Folgende Probleme gabs:

Mit Sims2, gab es häufig Grafikfehler+ruckler, also rein in den Laden neue Graka (FX5900 XT, für 200,-), Graka rein, PC startet nich mehr richtig.

Rein in den Laden Meister sagt: Noname-Netzteil sch... Tagran (oder so) NT gekauft nur 350W (16A auf 12V), PC läuft, Spiel immer noch ruckelig+Grafikfehler (aber andere, ganz viele weisse Dreiecke auf dem Boden  ), rein in den Laden neuen Speicher (DDR-Ram PC2100, da altes Board), eingebaut, Sims2 stürzt unverhofft ab andere Spiele auch.

Muss sagen, dass eigentlich keine "Hochwertigen" Spiele auf diesem System (wie HL2, Doom3 usw.) gespielt werden, da System von mama und die halt nur Sims und höchstens mal C&C Generals spielt (ja, das macht die...  )

Jetzt bin ich soweit, dass ich Graka raus, NT raus, in Laden rein kleinere Graka (fx5600, fx 5200) und fertig.

Hab keine Ahnung! 

Tipps zu o.g. Problem, bzw. was ich jetzt machen soll...!

Meine MAMA will SIMS spielen...


----------



## Hawkster (21. Januar 2005)

Also, 

du willst mich jetzt sagen *lachenverkneif* das du mehere male in den laden gerannt bist und hardwäre gekauft hast *lachenimmmernochverkneif*

Sorry, aber das is ma ne geile story, nun zum problem *vorlachenexplodier*

DU hast grad die Geforce FX 5200 drin, richtig?

Haste schon ma hardware richtig eingestellt? Bildschirmherz usw.

Knan man in Sam2 einstellugnen vornehmen?

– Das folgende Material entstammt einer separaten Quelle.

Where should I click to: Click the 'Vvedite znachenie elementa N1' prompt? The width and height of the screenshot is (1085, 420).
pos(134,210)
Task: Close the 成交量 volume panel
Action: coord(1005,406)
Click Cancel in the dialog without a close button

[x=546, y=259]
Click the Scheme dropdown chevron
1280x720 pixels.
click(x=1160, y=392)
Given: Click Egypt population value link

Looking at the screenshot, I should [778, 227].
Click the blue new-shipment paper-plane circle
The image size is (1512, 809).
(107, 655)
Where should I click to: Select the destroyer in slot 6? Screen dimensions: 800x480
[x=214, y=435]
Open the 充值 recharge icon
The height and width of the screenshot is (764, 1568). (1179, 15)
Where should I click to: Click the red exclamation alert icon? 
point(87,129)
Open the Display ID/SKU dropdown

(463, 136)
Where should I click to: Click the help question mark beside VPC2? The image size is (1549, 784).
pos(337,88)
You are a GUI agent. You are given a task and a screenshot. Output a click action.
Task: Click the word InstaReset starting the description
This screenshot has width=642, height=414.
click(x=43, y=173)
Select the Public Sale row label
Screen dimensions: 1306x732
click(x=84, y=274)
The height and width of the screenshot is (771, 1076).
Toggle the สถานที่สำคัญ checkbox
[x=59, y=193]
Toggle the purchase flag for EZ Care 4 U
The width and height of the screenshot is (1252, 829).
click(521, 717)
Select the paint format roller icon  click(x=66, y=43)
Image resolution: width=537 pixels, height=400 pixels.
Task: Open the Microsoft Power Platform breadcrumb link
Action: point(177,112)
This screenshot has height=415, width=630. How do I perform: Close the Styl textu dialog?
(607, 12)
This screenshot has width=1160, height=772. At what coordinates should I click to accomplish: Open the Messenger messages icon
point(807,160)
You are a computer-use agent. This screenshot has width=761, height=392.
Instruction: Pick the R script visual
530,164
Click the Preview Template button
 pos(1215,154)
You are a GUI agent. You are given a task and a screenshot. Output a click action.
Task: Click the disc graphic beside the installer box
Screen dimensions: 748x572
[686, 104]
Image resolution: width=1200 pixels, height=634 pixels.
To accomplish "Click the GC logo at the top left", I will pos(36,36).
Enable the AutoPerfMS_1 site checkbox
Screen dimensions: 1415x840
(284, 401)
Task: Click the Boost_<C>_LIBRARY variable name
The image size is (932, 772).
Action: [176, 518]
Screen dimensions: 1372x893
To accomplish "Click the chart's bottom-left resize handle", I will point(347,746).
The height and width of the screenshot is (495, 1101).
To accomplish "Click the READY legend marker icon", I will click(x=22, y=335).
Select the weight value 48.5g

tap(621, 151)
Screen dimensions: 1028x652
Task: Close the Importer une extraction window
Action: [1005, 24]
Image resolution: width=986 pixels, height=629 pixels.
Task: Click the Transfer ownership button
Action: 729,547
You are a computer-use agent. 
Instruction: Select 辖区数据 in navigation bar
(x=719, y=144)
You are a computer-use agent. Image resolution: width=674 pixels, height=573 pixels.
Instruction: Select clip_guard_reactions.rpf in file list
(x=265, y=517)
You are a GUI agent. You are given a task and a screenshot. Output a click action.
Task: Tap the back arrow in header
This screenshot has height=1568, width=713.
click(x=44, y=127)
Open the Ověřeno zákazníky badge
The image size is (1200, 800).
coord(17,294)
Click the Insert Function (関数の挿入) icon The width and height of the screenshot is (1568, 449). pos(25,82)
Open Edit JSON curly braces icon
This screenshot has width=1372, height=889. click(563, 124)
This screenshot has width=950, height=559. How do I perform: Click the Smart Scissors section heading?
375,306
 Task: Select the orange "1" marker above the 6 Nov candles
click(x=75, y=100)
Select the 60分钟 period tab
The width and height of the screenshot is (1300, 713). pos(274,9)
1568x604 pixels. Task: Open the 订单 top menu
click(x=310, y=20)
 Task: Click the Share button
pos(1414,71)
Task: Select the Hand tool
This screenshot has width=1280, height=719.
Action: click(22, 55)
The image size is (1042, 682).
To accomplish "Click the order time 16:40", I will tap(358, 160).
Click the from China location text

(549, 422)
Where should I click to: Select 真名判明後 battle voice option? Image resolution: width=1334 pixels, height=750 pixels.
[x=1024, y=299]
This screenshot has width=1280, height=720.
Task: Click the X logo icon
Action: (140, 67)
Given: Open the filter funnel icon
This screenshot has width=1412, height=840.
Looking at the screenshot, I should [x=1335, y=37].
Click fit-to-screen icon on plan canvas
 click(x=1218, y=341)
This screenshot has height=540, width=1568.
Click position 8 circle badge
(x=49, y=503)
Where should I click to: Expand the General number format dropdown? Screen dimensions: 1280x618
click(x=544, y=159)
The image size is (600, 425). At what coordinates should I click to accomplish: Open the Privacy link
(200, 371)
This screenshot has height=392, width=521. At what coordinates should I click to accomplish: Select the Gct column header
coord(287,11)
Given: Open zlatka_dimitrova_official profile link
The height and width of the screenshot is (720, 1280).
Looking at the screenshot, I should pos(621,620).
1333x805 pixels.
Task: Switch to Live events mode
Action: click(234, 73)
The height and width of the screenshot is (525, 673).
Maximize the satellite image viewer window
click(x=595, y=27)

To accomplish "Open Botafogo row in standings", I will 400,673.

Müsste das erst mal wissen *immernochlach*

MfG Hawkster *lach*


----------



## MC-René (22. Januar 2005)

Klar, alle möglichen Einstellungen schon probiert.

Weiss echt nit weiter!

Ja ich weiss, is ne lustige story, abe hab jetzt echt kein bock mehr...


----------



## ppb (22. Januar 2005)

In der tat, die GF4MX ist tatsächlich zu langsam für Sims2.
Aber wenn du weisse Dreiecke auf dem Boden hast, hat das nicht immer etwas mit der Graka zu tun. Versuch mal einen neuen Treiber und die neuste Version von DirectX (http://www.nvidia.de) zu Installieren. 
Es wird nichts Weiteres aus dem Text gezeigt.